(Task description): Provide an exact transcription of all the records.

***** Supplied entries

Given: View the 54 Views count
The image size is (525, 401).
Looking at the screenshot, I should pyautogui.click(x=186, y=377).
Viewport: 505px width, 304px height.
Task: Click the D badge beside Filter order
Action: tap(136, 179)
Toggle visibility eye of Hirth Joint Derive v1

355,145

**********

(Result of the exercise):
Given: View the 54 Views count
The image size is (525, 401).
Looking at the screenshot, I should pyautogui.click(x=186, y=377).
Viewport: 505px width, 304px height.
Task: Click the D badge beside Filter order
Action: tap(136, 179)
Toggle visibility eye of Hirth Joint Derive v1

355,145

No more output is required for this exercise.